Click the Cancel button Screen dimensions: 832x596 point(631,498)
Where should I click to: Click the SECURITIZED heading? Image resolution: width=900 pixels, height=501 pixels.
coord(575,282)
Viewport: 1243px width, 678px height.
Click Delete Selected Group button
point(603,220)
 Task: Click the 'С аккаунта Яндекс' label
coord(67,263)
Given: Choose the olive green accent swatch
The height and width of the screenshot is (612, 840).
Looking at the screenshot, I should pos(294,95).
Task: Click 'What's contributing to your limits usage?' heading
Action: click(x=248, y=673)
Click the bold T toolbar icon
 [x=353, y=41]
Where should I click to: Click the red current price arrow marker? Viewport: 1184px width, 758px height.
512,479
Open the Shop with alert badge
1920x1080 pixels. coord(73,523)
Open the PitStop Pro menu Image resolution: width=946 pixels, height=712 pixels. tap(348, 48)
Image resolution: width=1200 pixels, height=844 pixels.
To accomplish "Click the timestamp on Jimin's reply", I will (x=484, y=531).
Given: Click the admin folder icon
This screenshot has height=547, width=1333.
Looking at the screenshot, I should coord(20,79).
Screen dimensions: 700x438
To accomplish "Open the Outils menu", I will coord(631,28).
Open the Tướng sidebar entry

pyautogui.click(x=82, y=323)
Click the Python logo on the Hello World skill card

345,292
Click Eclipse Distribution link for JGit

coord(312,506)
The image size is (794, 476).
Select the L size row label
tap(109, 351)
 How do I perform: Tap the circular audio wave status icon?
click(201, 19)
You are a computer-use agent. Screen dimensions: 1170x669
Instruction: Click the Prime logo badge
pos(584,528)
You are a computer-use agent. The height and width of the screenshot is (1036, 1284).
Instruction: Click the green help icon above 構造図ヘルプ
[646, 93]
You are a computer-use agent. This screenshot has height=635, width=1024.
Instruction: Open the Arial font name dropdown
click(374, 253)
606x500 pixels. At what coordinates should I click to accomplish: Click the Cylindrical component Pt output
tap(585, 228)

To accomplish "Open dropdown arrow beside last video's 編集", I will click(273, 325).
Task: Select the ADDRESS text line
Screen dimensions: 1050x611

· · ·

* **WORK TO BE COMPLETED**
The material shown above is to be retyped in full, without alteration.

* **TASK ANSWER**
Click the Cancel button Screen dimensions: 832x596 point(631,498)
Where should I click to: Click the SECURITIZED heading? Image resolution: width=900 pixels, height=501 pixels.
coord(575,282)
Viewport: 1243px width, 678px height.
Click Delete Selected Group button
point(603,220)
 Task: Click the 'С аккаунта Яндекс' label
coord(67,263)
Given: Choose the olive green accent swatch
The height and width of the screenshot is (612, 840).
Looking at the screenshot, I should pos(294,95).
Task: Click 'What's contributing to your limits usage?' heading
Action: click(x=248, y=673)
Click the bold T toolbar icon
 [x=353, y=41]
Where should I click to: Click the red current price arrow marker? Viewport: 1184px width, 758px height.
512,479
Open the Shop with alert badge
1920x1080 pixels. coord(73,523)
Open the PitStop Pro menu Image resolution: width=946 pixels, height=712 pixels. tap(348, 48)
Image resolution: width=1200 pixels, height=844 pixels.
To accomplish "Click the timestamp on Jimin's reply", I will (x=484, y=531).
Given: Click the admin folder icon
This screenshot has height=547, width=1333.
Looking at the screenshot, I should coord(20,79).
Screen dimensions: 700x438
To accomplish "Open the Outils menu", I will coord(631,28).
Open the Tướng sidebar entry

pyautogui.click(x=82, y=323)
Click the Python logo on the Hello World skill card

345,292
Click Eclipse Distribution link for JGit

coord(312,506)
The image size is (794, 476).
Select the L size row label
tap(109, 351)
 How do I perform: Tap the circular audio wave status icon?
click(201, 19)
You are a computer-use agent. Screen dimensions: 1170x669
Instruction: Click the Prime logo badge
pos(584,528)
You are a computer-use agent. The height and width of the screenshot is (1036, 1284).
Instruction: Click the green help icon above 構造図ヘルプ
[646, 93]
You are a computer-use agent. This screenshot has height=635, width=1024.
Instruction: Open the Arial font name dropdown
click(374, 253)
606x500 pixels. At what coordinates should I click to accomplish: Click the Cylindrical component Pt output
tap(585, 228)

To accomplish "Open dropdown arrow beside last video's 編集", I will click(273, 325).
Task: Select the ADDRESS text line
Screen dimensions: 1050x611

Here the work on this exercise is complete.